Money Mistake #5: Bad Spending Habits

I’m a recovering shoeaholic.

I used to buy way too many shoes.

I’m almost afraid to count them.

Thankfully I’ve reformed, and reeled in my bad habit.

But the lesson remains.

A lot of people have bad spending habits.

Things they spend too much money on, or particular vices they might have.

A friend of mine loves golf, and he admittedly spends a lot of money on the sport.

And it can range depending on who you speak to.

Booze, clothing, restaurants, take-aways…

Spending some money on these things is fine, but too much is just irresponsible.

These kinds of things can eat away into your monthly finances (just take a look at my food example from Step #4)

Irrespective of what your bad habit is, you need to focus on it and target it, and then work to eradicate it.

The quicker you can cut these bad habits out, or minimize them, the better it’ll be for your financial future.

 




 


 

Avoid These Money Mishaps And Build Real Wealth

 

Nothing I’ve mentioned above is over the top or hard to fix.

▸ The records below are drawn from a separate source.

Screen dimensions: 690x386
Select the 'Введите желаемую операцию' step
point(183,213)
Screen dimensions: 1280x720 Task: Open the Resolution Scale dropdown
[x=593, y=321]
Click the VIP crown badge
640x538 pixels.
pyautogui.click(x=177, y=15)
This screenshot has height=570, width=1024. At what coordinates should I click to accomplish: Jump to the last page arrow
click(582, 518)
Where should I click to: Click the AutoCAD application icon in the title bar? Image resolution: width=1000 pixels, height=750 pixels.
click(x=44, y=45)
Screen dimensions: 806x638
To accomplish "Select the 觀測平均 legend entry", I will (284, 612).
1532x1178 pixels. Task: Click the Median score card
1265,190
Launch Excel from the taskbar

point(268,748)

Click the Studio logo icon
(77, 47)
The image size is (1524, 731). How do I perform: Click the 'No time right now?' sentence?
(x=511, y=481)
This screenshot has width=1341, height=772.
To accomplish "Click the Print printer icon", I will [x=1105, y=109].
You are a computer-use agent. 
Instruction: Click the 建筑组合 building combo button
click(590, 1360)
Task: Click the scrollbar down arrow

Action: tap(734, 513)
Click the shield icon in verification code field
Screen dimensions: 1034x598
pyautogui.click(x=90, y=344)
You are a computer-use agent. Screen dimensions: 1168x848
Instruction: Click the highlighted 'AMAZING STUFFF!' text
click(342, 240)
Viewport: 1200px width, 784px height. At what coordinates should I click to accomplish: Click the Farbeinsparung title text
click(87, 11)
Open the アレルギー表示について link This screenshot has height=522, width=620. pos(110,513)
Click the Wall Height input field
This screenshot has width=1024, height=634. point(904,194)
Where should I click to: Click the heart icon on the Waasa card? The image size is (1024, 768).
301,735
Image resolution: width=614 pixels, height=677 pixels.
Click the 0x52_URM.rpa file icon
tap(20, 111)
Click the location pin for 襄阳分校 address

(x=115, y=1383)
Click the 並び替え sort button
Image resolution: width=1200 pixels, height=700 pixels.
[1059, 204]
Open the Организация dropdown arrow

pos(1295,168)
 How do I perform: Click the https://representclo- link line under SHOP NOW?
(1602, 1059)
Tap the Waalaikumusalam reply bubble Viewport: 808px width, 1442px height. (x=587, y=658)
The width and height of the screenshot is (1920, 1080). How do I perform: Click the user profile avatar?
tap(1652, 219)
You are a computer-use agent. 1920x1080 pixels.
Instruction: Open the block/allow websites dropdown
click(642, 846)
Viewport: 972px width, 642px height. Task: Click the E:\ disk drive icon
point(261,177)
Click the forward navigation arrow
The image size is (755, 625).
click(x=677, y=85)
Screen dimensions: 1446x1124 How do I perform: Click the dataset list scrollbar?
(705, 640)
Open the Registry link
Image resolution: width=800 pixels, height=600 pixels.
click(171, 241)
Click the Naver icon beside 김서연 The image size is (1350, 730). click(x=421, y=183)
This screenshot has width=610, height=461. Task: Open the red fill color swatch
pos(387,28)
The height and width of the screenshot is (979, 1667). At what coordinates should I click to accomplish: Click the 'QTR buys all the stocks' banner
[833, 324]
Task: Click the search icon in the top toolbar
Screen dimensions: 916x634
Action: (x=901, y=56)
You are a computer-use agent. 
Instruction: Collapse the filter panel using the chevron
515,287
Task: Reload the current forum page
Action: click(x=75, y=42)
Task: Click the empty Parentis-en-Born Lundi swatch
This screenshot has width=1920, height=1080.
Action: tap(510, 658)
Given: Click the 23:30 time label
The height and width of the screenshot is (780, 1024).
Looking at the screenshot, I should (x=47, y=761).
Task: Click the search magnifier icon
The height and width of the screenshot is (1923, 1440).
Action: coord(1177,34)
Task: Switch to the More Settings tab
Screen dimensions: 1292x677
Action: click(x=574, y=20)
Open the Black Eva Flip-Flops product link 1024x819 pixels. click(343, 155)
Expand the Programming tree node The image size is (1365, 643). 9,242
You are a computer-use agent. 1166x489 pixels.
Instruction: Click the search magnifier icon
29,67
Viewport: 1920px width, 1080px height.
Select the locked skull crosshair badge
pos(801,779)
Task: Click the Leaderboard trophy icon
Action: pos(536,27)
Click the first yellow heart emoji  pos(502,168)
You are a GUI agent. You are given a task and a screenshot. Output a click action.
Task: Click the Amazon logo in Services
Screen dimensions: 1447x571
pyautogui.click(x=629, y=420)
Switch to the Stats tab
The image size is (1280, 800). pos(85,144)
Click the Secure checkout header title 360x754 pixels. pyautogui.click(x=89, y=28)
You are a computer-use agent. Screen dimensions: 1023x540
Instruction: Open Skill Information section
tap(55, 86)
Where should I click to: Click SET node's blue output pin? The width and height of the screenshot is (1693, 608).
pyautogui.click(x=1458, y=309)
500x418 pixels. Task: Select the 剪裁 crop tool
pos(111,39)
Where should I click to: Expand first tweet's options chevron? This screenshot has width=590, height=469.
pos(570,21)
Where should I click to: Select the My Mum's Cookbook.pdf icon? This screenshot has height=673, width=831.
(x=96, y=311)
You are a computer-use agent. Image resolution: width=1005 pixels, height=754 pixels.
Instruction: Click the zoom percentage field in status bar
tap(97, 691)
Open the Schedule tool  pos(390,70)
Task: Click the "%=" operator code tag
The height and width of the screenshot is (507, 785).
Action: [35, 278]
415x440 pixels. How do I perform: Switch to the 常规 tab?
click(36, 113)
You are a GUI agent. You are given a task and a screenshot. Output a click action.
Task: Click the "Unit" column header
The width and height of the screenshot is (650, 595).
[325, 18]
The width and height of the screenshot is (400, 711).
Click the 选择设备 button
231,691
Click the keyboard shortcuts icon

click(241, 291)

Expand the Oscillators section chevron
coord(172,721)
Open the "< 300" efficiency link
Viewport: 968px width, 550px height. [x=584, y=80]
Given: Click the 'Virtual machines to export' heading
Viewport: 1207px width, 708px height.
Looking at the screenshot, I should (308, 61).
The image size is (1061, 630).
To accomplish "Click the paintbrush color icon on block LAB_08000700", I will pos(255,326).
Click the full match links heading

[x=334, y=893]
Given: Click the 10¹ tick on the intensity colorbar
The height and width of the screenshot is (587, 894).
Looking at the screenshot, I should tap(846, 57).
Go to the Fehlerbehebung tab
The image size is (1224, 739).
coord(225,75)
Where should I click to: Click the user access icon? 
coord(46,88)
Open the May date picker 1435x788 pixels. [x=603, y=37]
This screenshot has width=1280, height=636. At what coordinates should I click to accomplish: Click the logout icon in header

It just takes a little time and effort.

Something most of us pretend not to have.

These are things that could affect your overall financial well-being, and kill your quality of life.

So you need to cut them out as soon as you can.

Remember:

  • Don’t live above your means
  • Save for retirement
  • Create an emergency fund if you don’t already have one
  • Track your expenses and know where your money is going!
  • Cut out any bad spending habits you might have

Not only will your wallet thank you, but your future quality of life could actually depend on it.

Avoid these money mistakes and put your finances on the path they deserve to be on.